In early 2021, a 62-year-old man killed himself after being unable to get back his life savings he had invested in a serviced apartment run by a company in the central Hunan province. He needed the money for his wife’s treatment.
In the wake of such tragedies, China has grown vigilant over illegal fundraising in the once loosely-regulated elder care sector, stepping up supervision since 2019.
China’s central government and its highest court and procuratorate in April launched a six-month campaign to combat fraud in the care industry, with illegal fundraising making up about 80% of all cases. The Supreme People’s Court said in August that such fraud targeting the elderly care system accounted for a small portion of criminal cases in total, but was rising on a yearly basis.

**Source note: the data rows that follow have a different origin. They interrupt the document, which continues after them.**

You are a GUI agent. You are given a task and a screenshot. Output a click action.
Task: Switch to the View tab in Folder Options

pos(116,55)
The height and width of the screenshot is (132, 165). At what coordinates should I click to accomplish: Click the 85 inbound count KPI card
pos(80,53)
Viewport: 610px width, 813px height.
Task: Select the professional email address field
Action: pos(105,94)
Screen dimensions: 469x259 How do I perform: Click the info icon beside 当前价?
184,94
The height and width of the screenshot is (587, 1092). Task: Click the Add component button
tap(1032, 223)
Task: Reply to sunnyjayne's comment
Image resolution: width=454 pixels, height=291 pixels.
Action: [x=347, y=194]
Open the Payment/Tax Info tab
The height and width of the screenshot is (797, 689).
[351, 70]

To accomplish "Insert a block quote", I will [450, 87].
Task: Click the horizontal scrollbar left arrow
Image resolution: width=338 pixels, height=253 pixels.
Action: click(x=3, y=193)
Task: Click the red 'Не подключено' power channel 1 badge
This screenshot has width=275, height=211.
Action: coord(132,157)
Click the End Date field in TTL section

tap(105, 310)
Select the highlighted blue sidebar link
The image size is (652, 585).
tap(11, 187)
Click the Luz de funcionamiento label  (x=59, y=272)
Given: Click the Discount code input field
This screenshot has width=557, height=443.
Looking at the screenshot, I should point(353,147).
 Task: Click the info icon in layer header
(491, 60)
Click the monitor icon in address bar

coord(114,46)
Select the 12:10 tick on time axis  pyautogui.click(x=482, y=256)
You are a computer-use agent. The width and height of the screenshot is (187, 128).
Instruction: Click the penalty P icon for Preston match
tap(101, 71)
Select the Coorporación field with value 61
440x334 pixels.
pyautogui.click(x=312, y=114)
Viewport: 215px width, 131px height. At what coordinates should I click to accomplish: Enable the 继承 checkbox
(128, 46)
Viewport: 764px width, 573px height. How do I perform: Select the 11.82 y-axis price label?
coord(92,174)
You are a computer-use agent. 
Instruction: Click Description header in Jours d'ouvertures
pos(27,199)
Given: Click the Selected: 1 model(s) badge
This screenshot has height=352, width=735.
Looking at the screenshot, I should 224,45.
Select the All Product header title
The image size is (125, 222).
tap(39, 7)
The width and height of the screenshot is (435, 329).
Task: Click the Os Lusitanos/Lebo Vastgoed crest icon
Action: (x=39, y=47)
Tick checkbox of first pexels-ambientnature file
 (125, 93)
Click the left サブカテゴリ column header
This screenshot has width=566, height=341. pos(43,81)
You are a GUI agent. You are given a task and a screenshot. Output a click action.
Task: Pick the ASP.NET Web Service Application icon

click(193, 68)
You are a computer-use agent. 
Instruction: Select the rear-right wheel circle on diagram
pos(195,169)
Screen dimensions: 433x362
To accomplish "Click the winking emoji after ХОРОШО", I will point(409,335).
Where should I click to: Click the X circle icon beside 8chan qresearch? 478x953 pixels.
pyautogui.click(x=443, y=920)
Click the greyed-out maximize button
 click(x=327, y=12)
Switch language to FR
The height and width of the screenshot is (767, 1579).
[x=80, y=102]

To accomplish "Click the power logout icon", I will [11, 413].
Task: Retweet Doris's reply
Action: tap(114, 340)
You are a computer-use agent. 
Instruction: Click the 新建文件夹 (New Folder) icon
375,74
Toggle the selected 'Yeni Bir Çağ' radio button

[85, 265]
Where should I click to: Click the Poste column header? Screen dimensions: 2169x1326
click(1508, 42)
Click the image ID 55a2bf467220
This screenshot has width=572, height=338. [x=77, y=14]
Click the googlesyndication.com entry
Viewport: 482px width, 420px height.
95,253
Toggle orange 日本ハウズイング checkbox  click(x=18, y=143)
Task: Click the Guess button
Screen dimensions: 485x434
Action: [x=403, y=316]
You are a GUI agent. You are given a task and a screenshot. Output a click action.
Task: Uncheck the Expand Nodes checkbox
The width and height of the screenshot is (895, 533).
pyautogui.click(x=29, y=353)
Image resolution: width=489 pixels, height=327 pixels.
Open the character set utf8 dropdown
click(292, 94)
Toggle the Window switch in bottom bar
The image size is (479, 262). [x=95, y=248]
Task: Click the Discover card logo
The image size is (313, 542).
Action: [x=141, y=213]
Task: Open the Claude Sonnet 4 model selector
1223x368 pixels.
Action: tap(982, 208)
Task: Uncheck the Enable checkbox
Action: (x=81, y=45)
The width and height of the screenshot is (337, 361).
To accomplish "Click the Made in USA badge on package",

Zheng Zhigang, a research fellow studying the care industry at Peking University, told Sixth Tone that the new guideline provides more measures to combat illegal fundraising by nursing homes but it still remains “very hard” to detect and prevent the misbehavior from the start.
“The practice is often hidden and deceptive,” he said. “Some older people don’t recognize it as illegal fundraising. The scammers target older people because they have a stable pension, spend less, lack future financial security, and have more health concerns.”
Editor: Bibek Bhandari.
(Header image: VCG)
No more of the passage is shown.